1. Simpang berbentuk bundaran. 2. Simpang berbentuk T. 3. Simpang berbentuk 4 lengan. Menurut Hendarto S, dkk (2001), persimpangan adalah daerah dimana dua atau lebih jalan bergabung atau berpotongan/bersilangan. Faktor-faktor yang digunakan dalam perancangan suatu persimpangan adalah lokasi/topography, keadaan lalu lintasnya (volume, komposisi, jenis kendaraan, arus belok, kecepatan), keselamatan (jarak pandangan, efek kejutan, jejak natural kendaraan) dan ekonomi (pembebasan tanah, biaya pemasangan alat-alat pengontrol). Yang menjadi masalah pada persimpangan adalah adanya titik-titik konflik lalu lintas yang bertemu, sehingga menjadi penyebab terjadinya kemacetan yang di akibatkan karena adanya perubahan kapasitas, tempat sering terjadinya kecelakaan dan konsentrasi para penyeberang jalan/pedestrian.

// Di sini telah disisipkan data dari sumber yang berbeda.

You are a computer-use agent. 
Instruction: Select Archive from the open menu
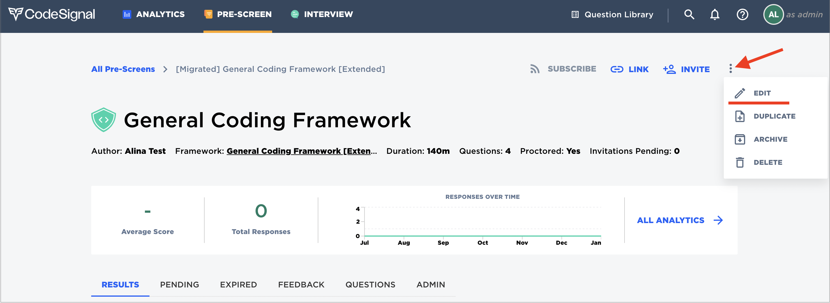(x=770, y=139)
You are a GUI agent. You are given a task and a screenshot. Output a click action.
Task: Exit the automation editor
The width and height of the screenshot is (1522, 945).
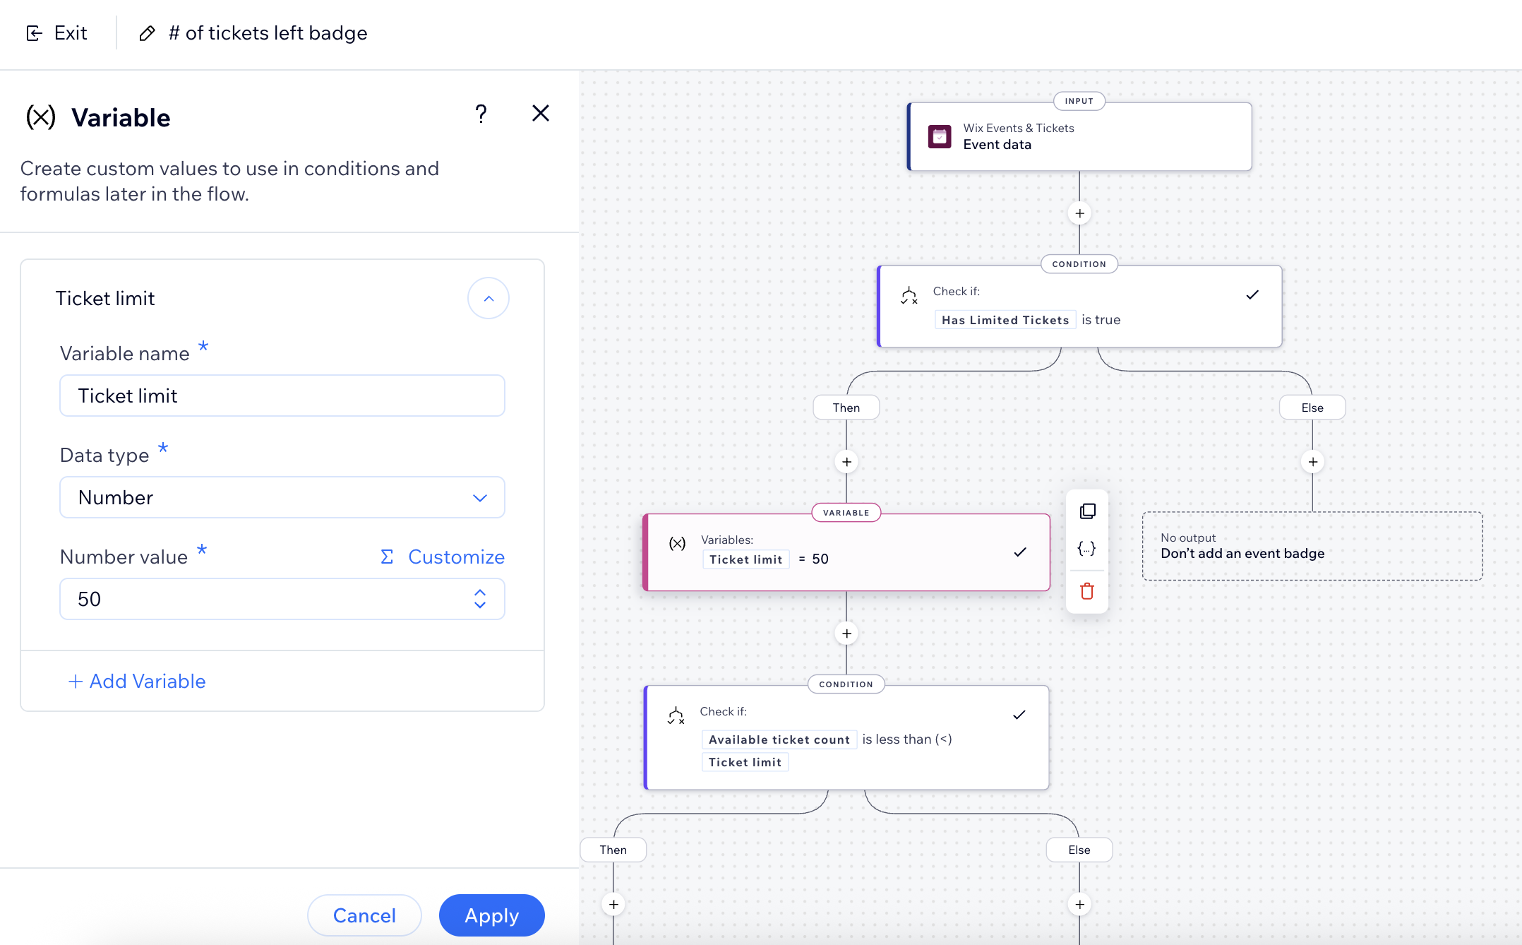(x=57, y=33)
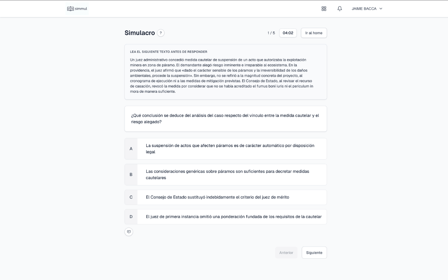Choose option D about juez de primera instancia
The height and width of the screenshot is (280, 448).
231,217
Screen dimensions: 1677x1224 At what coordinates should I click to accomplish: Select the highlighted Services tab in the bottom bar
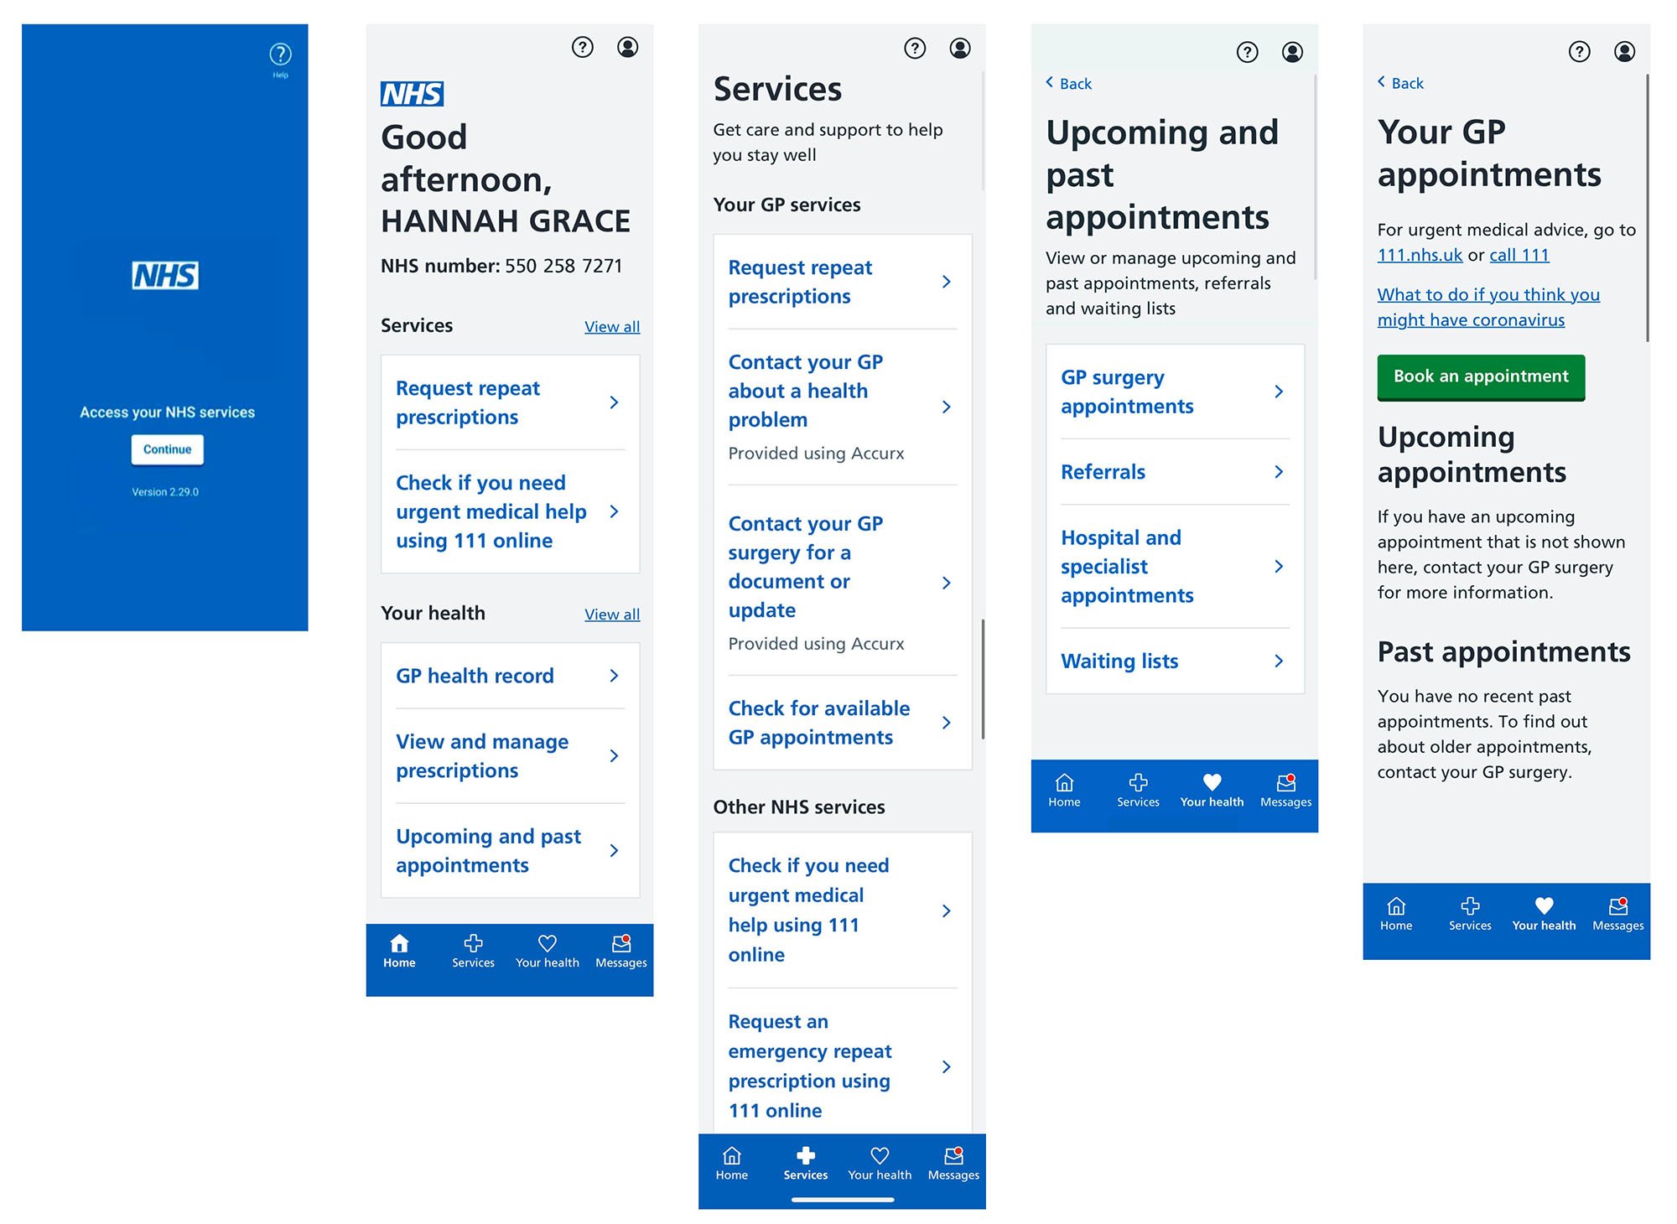(x=806, y=1163)
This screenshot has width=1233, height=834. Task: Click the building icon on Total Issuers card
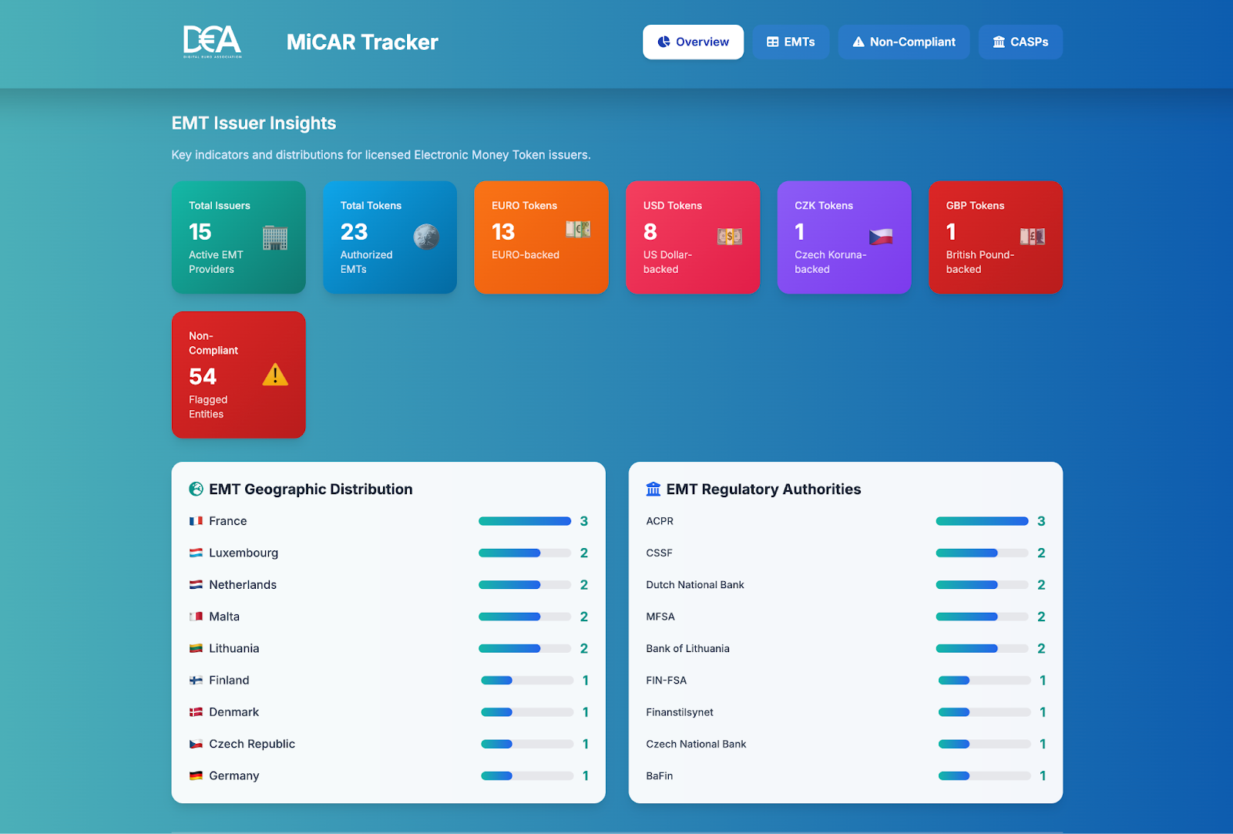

Jenis persimpangan meliputi sebidang dan tidak sebidang atau simpang susun (dengan ramp atau tanpa ramp/fly over), dengan penjelasan sebagai berikut. 1. Persimpangan sebidang.
Tipe persimpangan umumnya berbentuk T atau Y (3 kaki), 4 kaki atau lengan, banyak kaki atau lengan, bundaran. 2. Persimpangan tak sebidang. Fungsi : a. memperbesar kapasitas, keamanan dan kenyamanan, b. tuntutan topography atau lokasi lalu lintas serta sudut- sudut pertemuan, c. pengontrolan jalan-jalan masuk.
Hambatan : a. biaya yang sangat mahal (struktur-struktur banyak dan cukup rumit), b. pola operasi bisa membingungkan pengendara baru, c. standar-standar tinggi (tapi bisa dikurangi karena keadaan topography). Menurut Hendarto S, dkk (2001), faktor-faktor perencanaan hampir sama dengan persimpangan sebidang, yaitu lalu lintas, lokasi/topography, keselamatan dan ekonomi. Adapun jenis-jenis atau tipenya persimpangan, antara lain adalah sebagai berikut : 1. T atau Y : untuk 3 kaki atau biasa disebut trumpet, 2. diamond : untuk 4 kaki (untuk jalan mayor dan minor serta sederhana), 3. clover leaf : untuk 4 kaki (untuk jalan mayor – mayor, sederhana dan lengkap), 4. directional : untuk volume lalu lintas besar, tetapi tak bisa berputar, 5. kombinasi : misalnya double trumpet cocok untuk jalan tol.
2.3. Kapasitas Jalan
Oglesby. C. H dan R. Gary Hicks ( 1990) mendefinisikan kapasitas adalah jumlah kendaraan maksimum yang memiliki kemungkinan cukup untuk melewati arus jalan tersebut dalam satu maupun dua arah pada waktu periode tertentu dan dibawah kondisi jalan dan lalu lintas yang umum. Pengukuran kapasitas melibatkan beberapa faktor antara lain, kecepatan dan waktu perjalanan, gangguan lalu lilntas, keamanan dan kenyamanan pemakai jalan, biaya perjalanan dan keleluasaan bergerak.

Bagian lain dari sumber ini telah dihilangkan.